* _EXERCISE_: The expected output is exactly the lines below, starting at the line with "VPBank (45, 1290)" and ending at the line with "Phú Nhuận (36, 1062)", both included; no other line belongs in it.

** GIVEN DATA follows **

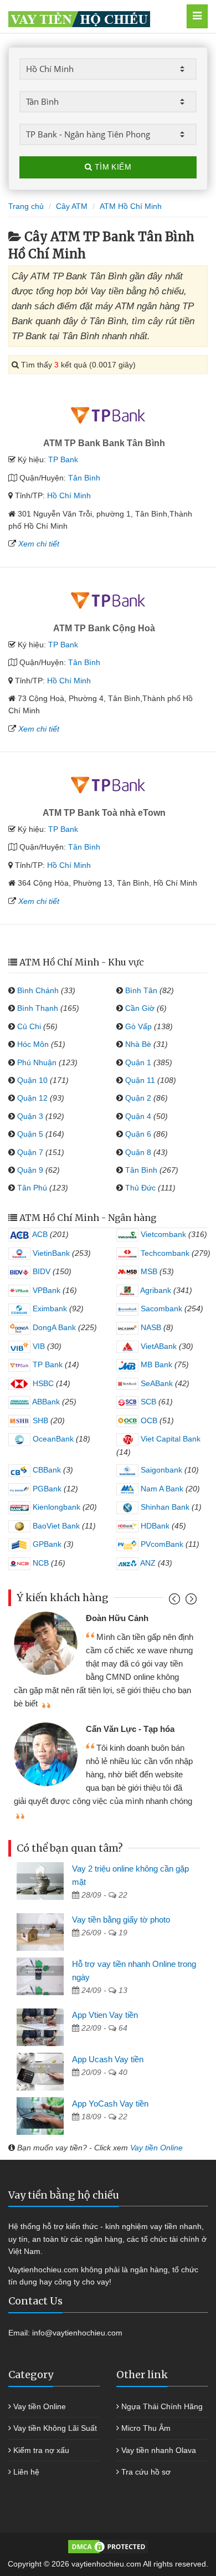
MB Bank (155, 1364)
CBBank (45, 1469)
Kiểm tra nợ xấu (41, 2450)
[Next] (190, 1601)
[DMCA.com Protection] (108, 2545)
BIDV (40, 1271)
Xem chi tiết (38, 543)
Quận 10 (32, 1080)
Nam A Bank (160, 1488)
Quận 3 (30, 1116)
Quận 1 (138, 1062)
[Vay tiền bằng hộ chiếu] (95, 16)
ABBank (45, 1401)
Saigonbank (160, 1469)
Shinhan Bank (163, 1506)
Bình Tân (141, 990)
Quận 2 (138, 1097)
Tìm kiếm (111, 166)
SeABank (155, 1383)
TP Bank (63, 459)
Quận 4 (138, 1116)
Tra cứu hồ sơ (146, 2471)
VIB (37, 1346)
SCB (147, 1401)
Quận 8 (138, 1152)
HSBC (42, 1383)
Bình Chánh (38, 990)
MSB (147, 1271)
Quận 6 (138, 1133)
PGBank (45, 1488)
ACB (39, 1234)
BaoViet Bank (55, 1525)
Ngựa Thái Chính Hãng (162, 2406)
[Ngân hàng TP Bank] (108, 414)
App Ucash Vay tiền (107, 2059)
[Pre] (176, 1601)
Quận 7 (30, 1152)
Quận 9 (30, 1170)
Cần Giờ (140, 1008)
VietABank (157, 1346)
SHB (39, 1420)
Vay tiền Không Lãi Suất (55, 2428)
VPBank (45, 1290)
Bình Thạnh (37, 1008)
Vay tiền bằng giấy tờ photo (121, 1919)
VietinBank (50, 1253)
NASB (149, 1327)
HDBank (153, 1525)
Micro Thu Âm (146, 2428)
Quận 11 (140, 1080)
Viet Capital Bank (169, 1438)
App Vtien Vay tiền (105, 2015)
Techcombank (163, 1253)
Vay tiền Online (156, 2147)
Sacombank (160, 1308)
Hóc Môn (33, 1044)
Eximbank (48, 1308)
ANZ (147, 1562)
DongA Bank (53, 1327)
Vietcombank (162, 1234)
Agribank (154, 1290)
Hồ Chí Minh (69, 495)
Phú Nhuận (36, 1062)
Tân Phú (32, 1187)
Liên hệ (26, 2471)
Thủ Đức (140, 1187)
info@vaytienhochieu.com (77, 2332)
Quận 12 (32, 1097)
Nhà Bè (138, 1044)
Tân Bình (84, 477)
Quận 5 (30, 1133)
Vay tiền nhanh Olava (158, 2450)
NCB (39, 1562)
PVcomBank (160, 1544)
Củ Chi (29, 1026)
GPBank (45, 1544)
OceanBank (52, 1438)
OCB (147, 1420)
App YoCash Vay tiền (110, 2103)
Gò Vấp (138, 1026)
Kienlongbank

** End of GIVEN DATA **

* _RESULT OF THIS EXERCISE_:
VPBank (45, 1290)
Bình Thạnh (37, 1008)
Vay tiền bằng giấy tờ photo (121, 1919)
VietinBank (50, 1253)
NASB (149, 1327)
HDBank (153, 1525)
Micro Thu Âm (146, 2428)
Quận 11 (140, 1080)
Viet Capital Bank (169, 1438)
App Vtien Vay tiền (105, 2015)
Techcombank (163, 1253)
Vay tiền Online (156, 2147)
Sacombank (160, 1308)
Hóc Môn (33, 1044)
Eximbank (48, 1308)
ANZ (147, 1562)
DongA Bank (53, 1327)
Vietcombank (162, 1234)
Agribank (154, 1290)
Hồ Chí Minh (69, 495)
Phú Nhuận (36, 1062)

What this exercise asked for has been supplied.